Le mot Vasseur dans sa bouche. Le mot père. Les deux ensemble. Quelque chose en moi a basculé d’un cran.

— Je ne suis pas votre dernière de quoi que ce soit, ai-je dit. Mes parents sont normaux. Ma mère travaillait à la BNF. Mon père vend des éclairs au chocolat rue Mouffetard.

— Votre mère, a-t-il dit, doucement, travaillait à la BNF. Et c’était un choix. Comme votre père vend des éclairs. Tous les choix portent quelque chose. Le vôtre, ce soir, c’est de venir voir ou de retourner devant un livre que vous n’arriverez plus à fermer.

Il avait raison sur ce point précis : je n’arrivais plus à fermer le livre. Je l’avais oublié, derrière moi, et je sentais sa chaleur dans mon dos comme on sent un feu allumé dans une autre pièce. Il a vu que j’avais compris.

— Quinze minutes, a-t-il répété. Et un trajet de retour garanti.

— Vous ne pouvez rien me garantir, ai-je dit.

— Non. C’est vrai. Je peux promettre. Et je tiens mes promesses.

Il a tendu la main, la paume vers le haut. Pas pour que je la prenne. Pour me la montrer. Sur sa peau, à la naissance du poignet, au même endroit que mon sceau, une marque pâle s’allumait — un cercle traversé d’un trait. Différente de la mienne. Mais de la même encre. Vivante.

J’ai ramené ma manche sur mon sceau. J’ai pris ma respiration, comme avant un examen oral. Je suis revenue vers le pupitre. J’ai refermé le manuscrit avec précaution, j’ai noté l’heure dans le registre — minuit douze —, j’ai éteint la lampe, j’ai remis mes pinces dans leur étui, parce que je suis une fille fiable et qu’une fille fiable ne laisse pas un codex ouvert même si une alternative à la réalité vient de s’inviter dans sa salle.

— Quinze minutes, ai-je dit.

— Quinze minutes, a-t-il répondu.

Il a fait demi-tour. Il s’est dirigé vers le mur du fond, entre les deux étagères les plus hautes, à un endroit que j’avais traversé cent fois sans rien remarquer. Il a posé la main à plat sur le bois sombre.
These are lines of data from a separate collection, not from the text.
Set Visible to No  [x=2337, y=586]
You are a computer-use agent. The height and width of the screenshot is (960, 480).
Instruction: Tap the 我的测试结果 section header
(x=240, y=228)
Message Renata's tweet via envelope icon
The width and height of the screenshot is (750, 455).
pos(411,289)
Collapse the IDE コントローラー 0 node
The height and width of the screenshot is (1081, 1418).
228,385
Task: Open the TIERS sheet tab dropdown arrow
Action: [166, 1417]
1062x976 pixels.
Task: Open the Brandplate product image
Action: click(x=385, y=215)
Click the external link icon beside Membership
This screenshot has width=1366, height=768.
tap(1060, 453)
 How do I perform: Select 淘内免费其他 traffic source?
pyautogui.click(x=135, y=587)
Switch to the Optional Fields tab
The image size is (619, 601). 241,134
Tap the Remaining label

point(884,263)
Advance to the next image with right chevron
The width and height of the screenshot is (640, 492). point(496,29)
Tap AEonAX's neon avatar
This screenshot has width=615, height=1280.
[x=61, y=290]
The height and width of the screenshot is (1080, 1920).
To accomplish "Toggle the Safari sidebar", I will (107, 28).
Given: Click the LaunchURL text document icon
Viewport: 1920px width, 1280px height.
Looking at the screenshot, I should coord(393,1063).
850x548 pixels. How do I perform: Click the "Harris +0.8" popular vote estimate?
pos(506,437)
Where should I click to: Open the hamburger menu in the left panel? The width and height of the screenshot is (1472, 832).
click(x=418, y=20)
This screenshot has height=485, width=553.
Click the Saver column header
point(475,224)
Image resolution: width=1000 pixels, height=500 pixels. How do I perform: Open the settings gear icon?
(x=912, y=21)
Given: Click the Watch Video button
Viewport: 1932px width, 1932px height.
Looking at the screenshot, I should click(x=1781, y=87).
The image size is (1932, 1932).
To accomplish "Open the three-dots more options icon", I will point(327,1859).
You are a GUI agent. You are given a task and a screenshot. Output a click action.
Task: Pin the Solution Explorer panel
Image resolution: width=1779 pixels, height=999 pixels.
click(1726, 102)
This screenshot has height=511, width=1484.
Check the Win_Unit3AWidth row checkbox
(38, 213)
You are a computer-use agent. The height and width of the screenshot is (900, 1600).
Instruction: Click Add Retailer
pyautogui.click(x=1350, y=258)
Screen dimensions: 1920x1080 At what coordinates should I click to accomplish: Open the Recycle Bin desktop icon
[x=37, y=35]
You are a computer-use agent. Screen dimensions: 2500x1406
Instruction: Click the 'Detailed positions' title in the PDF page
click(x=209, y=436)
La main pâle, le sceau pâle, le bois — et le bois s’est creusé, comme si la matière se rappelait qu’elle pouvait être autre chose que de la matière. Une porte est apparue. Petite. Basse. Cintrée.

Je n’ai pas su nommer ce que j’ai ressenti.

Si j’avais su, j’aurais dit que mon corps reconnaissait la porte. Que mon poignet pourpre répondait à l’odeur qui venait de l’autre côté — cire chaude, encens éteint, pierre froide. Que quelque chose en moi, qui n’avait jamais eu de nom, venait de respirer pour la première fois.

J’ai dit, à voix haute, parce qu’on parle à voix haute quand le monde se renverse :

— D’accord.

Et j’ai suivi le Magistère Brossard sous Paris.